[Collected data entries]
□ □ □ □

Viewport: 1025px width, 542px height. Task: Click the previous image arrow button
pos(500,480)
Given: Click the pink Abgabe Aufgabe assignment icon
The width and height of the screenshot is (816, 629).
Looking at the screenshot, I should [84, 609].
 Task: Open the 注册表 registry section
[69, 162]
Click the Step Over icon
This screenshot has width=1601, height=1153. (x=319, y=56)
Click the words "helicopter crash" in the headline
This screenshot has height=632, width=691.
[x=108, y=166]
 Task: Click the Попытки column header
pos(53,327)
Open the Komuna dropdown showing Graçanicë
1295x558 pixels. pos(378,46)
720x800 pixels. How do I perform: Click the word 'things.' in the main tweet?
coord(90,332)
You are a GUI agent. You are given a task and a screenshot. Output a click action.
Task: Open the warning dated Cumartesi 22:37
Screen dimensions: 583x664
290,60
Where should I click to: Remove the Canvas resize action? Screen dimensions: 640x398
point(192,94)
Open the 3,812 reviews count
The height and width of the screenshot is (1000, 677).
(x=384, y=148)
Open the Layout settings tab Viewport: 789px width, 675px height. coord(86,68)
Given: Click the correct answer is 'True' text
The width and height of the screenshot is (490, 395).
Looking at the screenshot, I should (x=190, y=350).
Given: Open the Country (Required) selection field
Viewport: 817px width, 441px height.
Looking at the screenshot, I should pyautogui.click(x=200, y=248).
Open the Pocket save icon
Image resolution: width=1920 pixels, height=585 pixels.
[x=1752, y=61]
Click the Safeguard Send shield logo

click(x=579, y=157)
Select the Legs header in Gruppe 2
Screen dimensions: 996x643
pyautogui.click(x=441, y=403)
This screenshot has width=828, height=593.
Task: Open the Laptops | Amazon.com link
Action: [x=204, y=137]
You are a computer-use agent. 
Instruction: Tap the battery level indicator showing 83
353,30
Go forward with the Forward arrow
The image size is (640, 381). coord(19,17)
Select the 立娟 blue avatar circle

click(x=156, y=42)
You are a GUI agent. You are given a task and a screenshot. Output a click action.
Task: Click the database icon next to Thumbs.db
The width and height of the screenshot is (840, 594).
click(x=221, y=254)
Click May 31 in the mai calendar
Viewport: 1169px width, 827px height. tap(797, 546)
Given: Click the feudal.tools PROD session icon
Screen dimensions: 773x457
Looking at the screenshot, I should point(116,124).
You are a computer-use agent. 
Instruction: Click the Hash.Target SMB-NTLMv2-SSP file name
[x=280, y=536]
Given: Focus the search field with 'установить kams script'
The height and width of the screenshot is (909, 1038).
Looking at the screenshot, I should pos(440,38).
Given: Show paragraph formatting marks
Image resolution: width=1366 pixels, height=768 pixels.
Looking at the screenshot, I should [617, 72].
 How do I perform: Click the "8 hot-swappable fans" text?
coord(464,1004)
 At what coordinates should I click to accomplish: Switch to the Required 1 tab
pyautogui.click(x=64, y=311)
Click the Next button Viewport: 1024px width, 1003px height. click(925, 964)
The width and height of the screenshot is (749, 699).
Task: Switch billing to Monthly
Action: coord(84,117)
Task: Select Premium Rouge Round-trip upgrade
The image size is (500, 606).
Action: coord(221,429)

□ □ □ □

- Task to carry out
Count every line of the records above in which the string "field" appears. The number alone is to be given.

- Exercise answer
2